Blog Harvey A. Friedman Center for Aging

Zooming and aging: Empirical research in the time of COVID

Written by Nahom Zewde, BA candidate at Earlham College, Indiana; participant in the Institute for Public Health Summer Research ProgramAging and Neurological Diseases Track

I am currently a pre-medical student at Earlham College, studying Biochemistry and Mathematics. Alongside my academics, I am involved in many volunteering activities, at a skilled nursing facility and a state hospital that focuses on enhancing patients’ mental health. My interest in advancing the care I provide to the elderly at my volunteer sites and my curiosity to learn more about neurological disorders are the two main reasons for my decision to participate in this research program.

Although, due to COVID-19, I could not gain an in-person summer research experience, I learned a lot about various topics related to aging and neurological disorders. A few of my favorite topics from the research were Alzheimer’s disease and the current public health crisis resulting from the noble COVID-19 pandemic. Additionally, being able to have discussions with PhD as well as MD/PhD candidates regarding their experience pursuing graduate studies, helped consolidate my understanding of the graduate school experience.

One of my favorite topics, “Alzheimer’s Disease & Other Related Dementias”, was covered by Matthew Wynn, a graduate student working in the Clinical Geropsychology Lab of Brian Carpenter, MD/PhD.

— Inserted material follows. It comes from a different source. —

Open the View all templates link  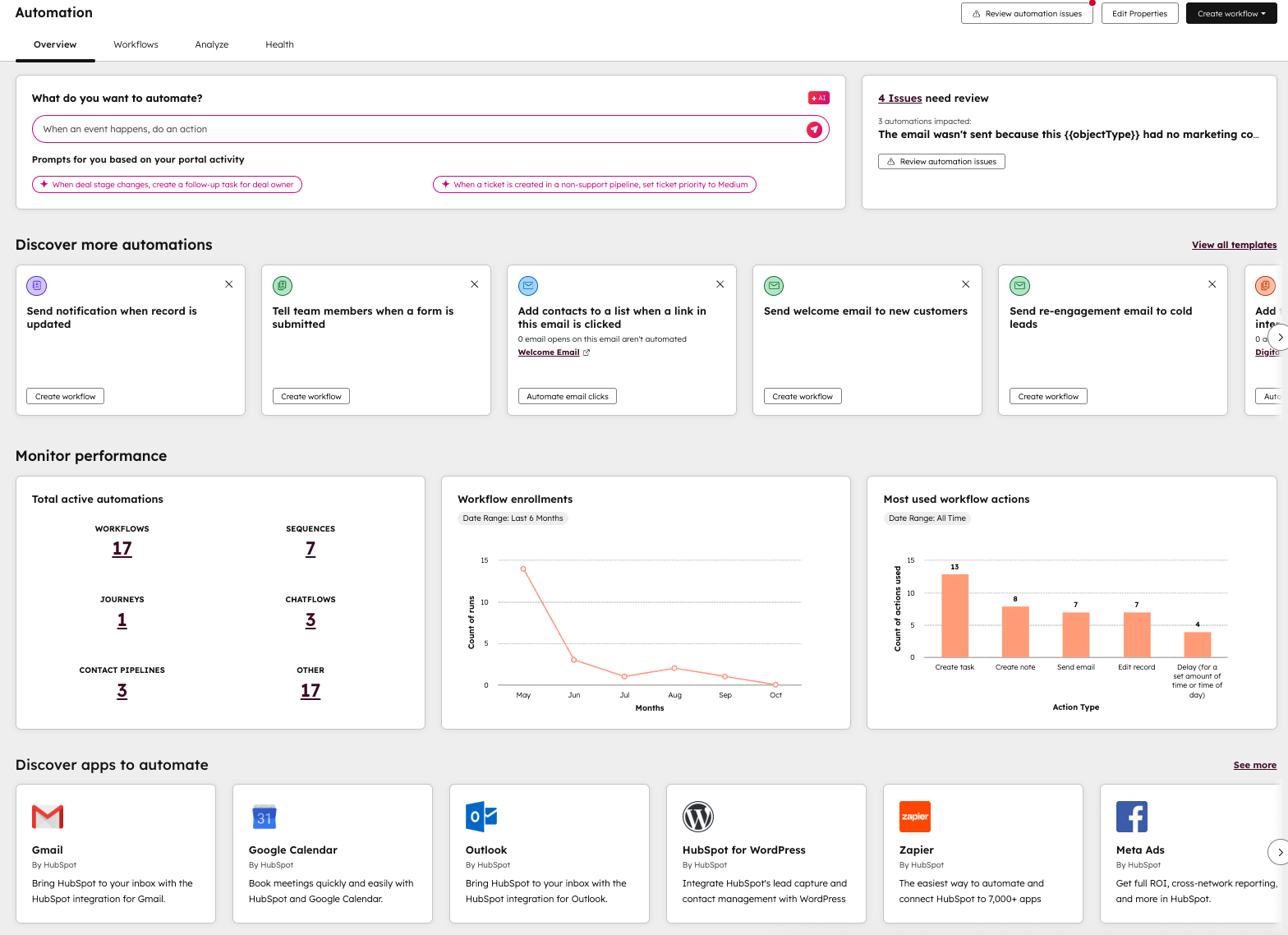click(1234, 245)
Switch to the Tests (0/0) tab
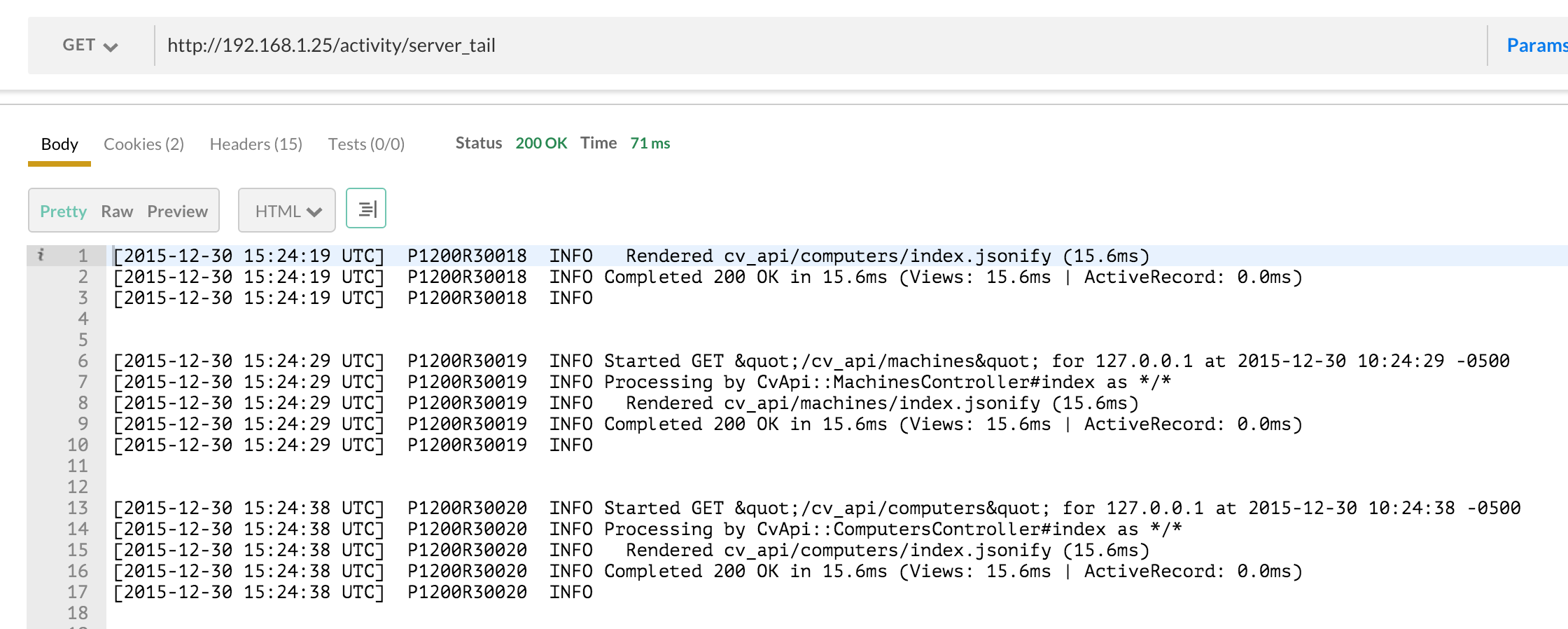 [366, 144]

In our Zoom session, I was able to understand the various types of Dementia, including Alzheimer’s disease, the symptoms, and how caregivers can slow down the disease’s progression in patients. As a volunteer caring for those who have Alzheimer’s disease, and who is planning on pursuing geriatric care as a future career, covering this topic was exceptionally insightful. Learning about the manifestations of the illness allowed me to reflect on the symptoms I witness while volunteering and how I should approach those who exhibit similar symptoms in the future.

Another lesson I learned was the relationship between music and mental health in older adults. Understanding the critical role music plays in improving mental dexterity in older adults, thus slowing down the progression of Alzheimer’s disease, was not something I had considered before participating in this research program.

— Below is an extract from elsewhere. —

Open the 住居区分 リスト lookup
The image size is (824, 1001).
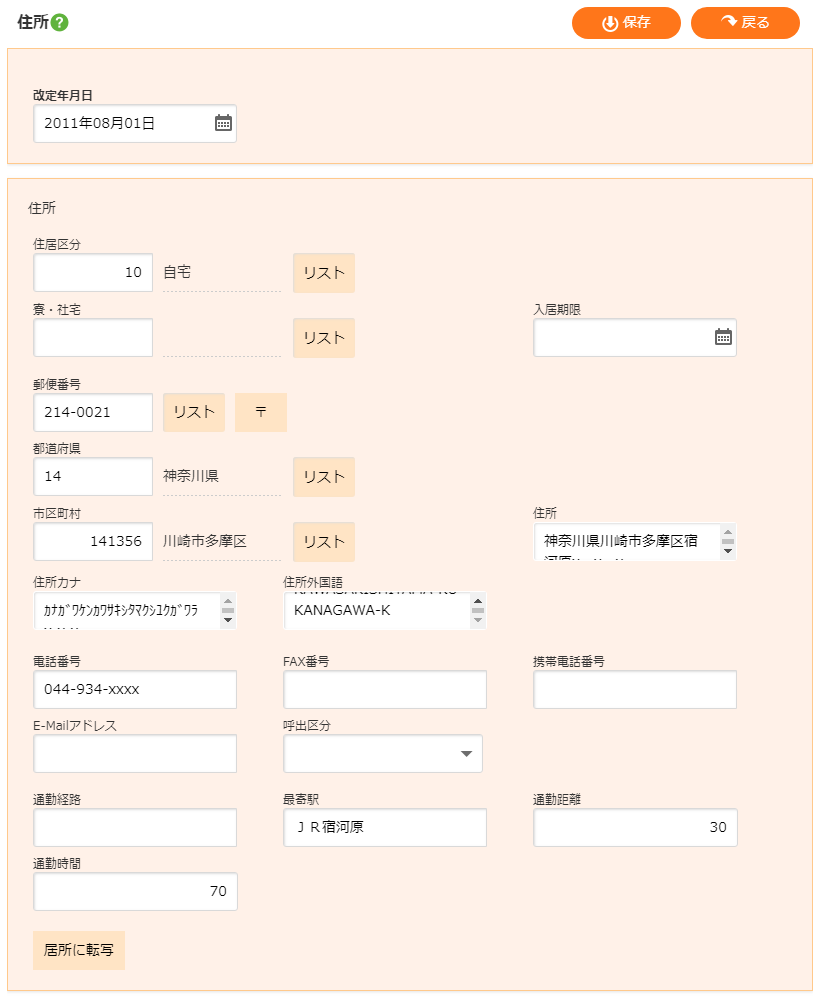323,273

Nancy Morrow-Howell, PhD, MSW, an international leader in Gerontology, covered an interesting topic on how the current global pandemic is related to ageism, which is prevalent in our society. One aspect I thought was interesting was how certain stereotypes about aging influence younger people to not take the necessary precautions to stop the spread of COVID-19. I was previously not aware of these types of concealed factors that contribute to the spread of the virus.

Overall, I had a great experience as a participant in this research program. Covering various topics in great detail and having discussions to broaden my understanding of those topics has immensely increased my passion for geriatric care. Although the research did not take the original route planned pre-COVID, I am grateful for the smooth and well-organized experience I had.